L’art. 1, comma 8, del d.l. 1° marzo 1999, n. 43, convertito, con modificazioni, dalla legge 27 aprile 1999, n. 118, laddove individua, per l’effettuazione della compensazione nazionale, una gerarchia di beneficiari fa emergere la chiara scelta, da parte del legislatore italiano, fra le due forme di perequazione astrattamente consentite dall’art. 2 del regolamento n. 3950/92, di quella della perequazione (ridefinita nell’ordinamento nazionale quale “compensazione”) dei quantitativi di riferimento inutilizzati. La norma è stata cioè applicata dall’amministrazione nel senso che le operazioni di compensazione tra quote eccedentarie e quote non interamente sfruttate, nonché le conseguenti riassegnazioni ai produttori eccedentari dei quantitativi di riferimento individuali inutilizzati, sono state fatte per categorie secondo l’ordine indicato, e non già «proporzionalmente ai quantitativi di riferimento a disposizione di ciascun produttore». Il che non è consentito dalla normativa comunitaria vigente ratione temporis.

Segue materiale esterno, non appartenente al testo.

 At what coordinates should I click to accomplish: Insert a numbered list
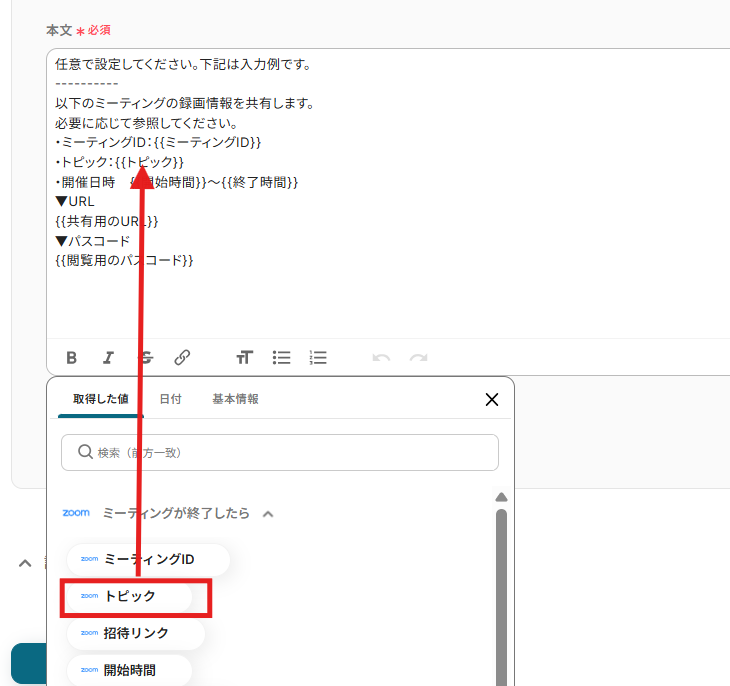[318, 357]
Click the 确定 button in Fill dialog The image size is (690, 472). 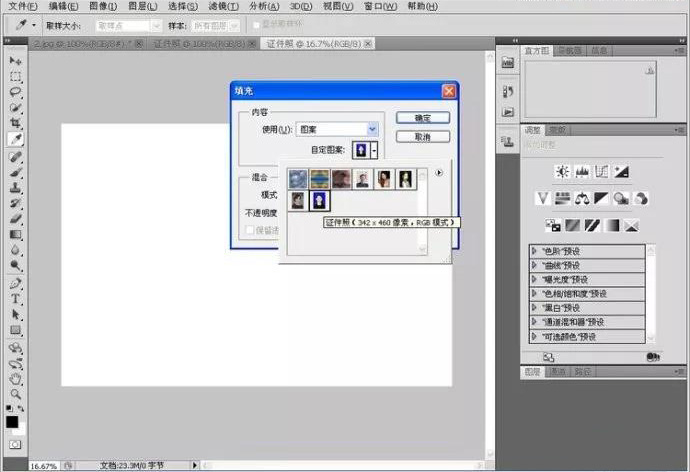422,117
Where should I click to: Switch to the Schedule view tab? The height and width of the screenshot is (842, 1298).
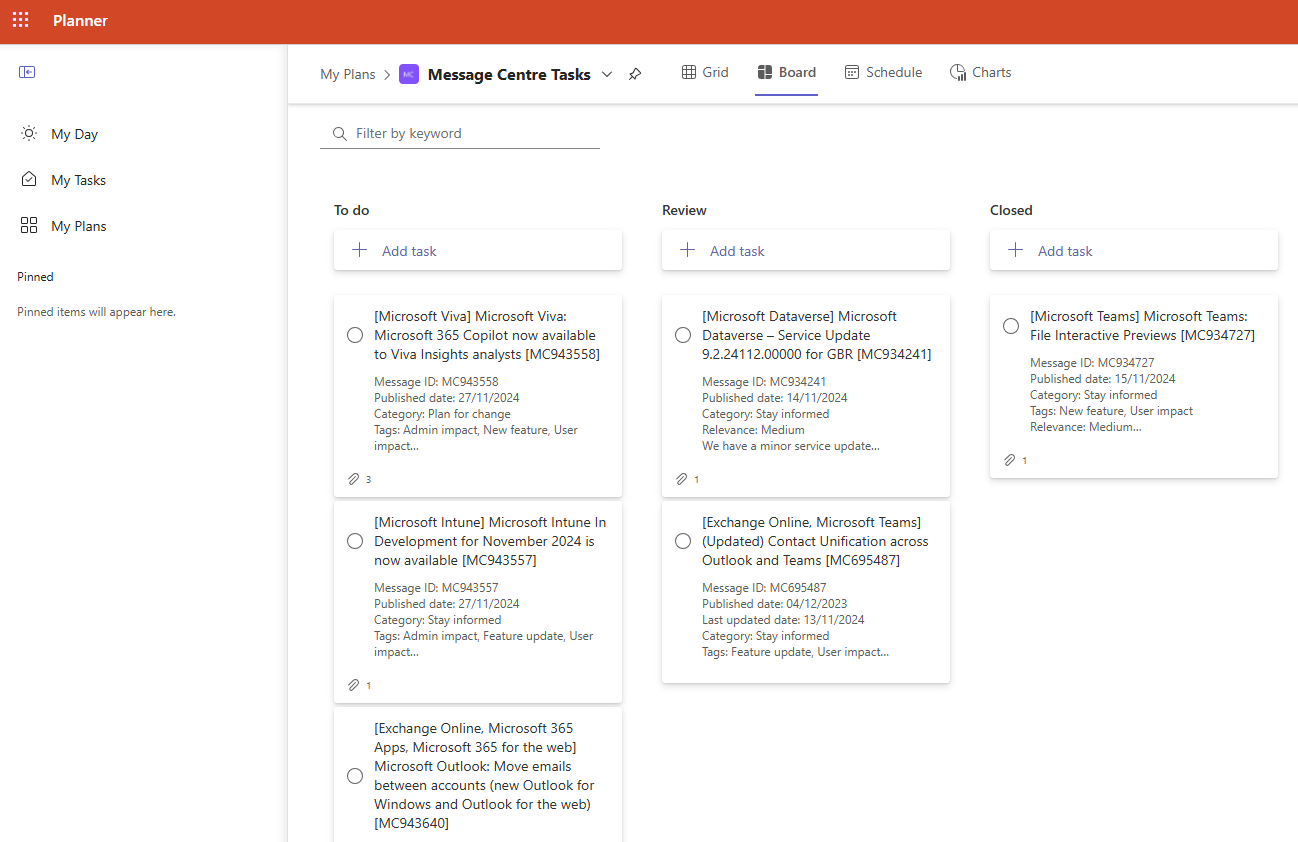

8. Non è necessario esaminare questioni ulteriori, poiché l’annullamento dei provvedimenti impugnati in prime cure ‒ derivante dalla disapplicazione della disposizione interna posta a fondamento dei calcoli sottostanti all’operazione di compensazione-riassegnazione ‒ implica la necessità dell’Amministrazione di procedere ad una complessiva attività di rideterminazione.

Le difficoltà interpretative della disciplina di settore e le oscillazioni giurisprudenziali giustificano la compensazione integrale delle spese del doppio grado di giudizio.